The servers can use the CLI and terminate the instance id's of other servers, but before doing so it would do something like issue a select statement from table zonepref ordered by preference for the first row that is not in active_nodes. it now has the next zone, it runs ec2-run-instances with the correct ami-id and next zone etc, passing along user data if necessary. You don't want both the Alive servers to create a new instance, so either wrap the create with a row lock in mysql or push the request onto a queue or a stack so only one of them perform it.
anyway, might seem like overkill, but i do a lot of cluster work where nodes have to talk to one another directly. Note that I am not suggesting that just because a node seems to have lost its heartbeat that its AZ has gone down :> Maybe just that instance lost its lunch.

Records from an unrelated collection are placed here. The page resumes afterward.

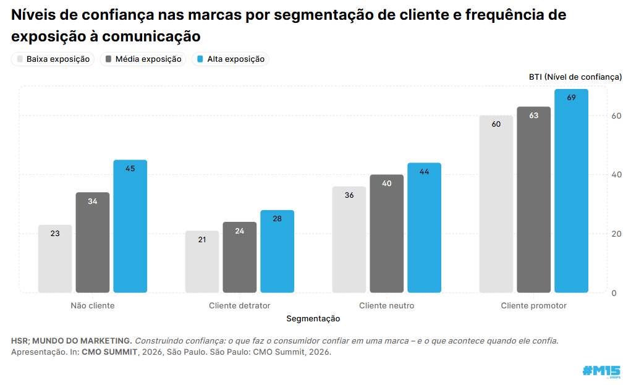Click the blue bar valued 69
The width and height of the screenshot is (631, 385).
click(x=571, y=191)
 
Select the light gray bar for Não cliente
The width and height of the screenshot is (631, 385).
click(x=55, y=259)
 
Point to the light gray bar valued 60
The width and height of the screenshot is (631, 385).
click(x=496, y=204)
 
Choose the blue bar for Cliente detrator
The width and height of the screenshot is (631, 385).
click(x=277, y=252)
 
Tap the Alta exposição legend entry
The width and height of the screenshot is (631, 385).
click(x=231, y=59)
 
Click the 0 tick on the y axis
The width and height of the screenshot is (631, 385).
click(x=614, y=293)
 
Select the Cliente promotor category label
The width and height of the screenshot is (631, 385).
click(x=533, y=306)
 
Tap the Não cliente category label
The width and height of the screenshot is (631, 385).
click(x=93, y=306)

Not enough rep to comment.
I wanted to add that an ELB will not route traffic to an empty AZ. This is because ELB's route traffic to instances, not AZ's.
Attaching AZ's to an ELB merely creates an Elastic Network Interface in a subnet in that AZ so that traffic could be routed if an instance in that AZ is added. It's adding instances (for which the AZ associated with the instance but also be associated with the ELB) that creates the routing.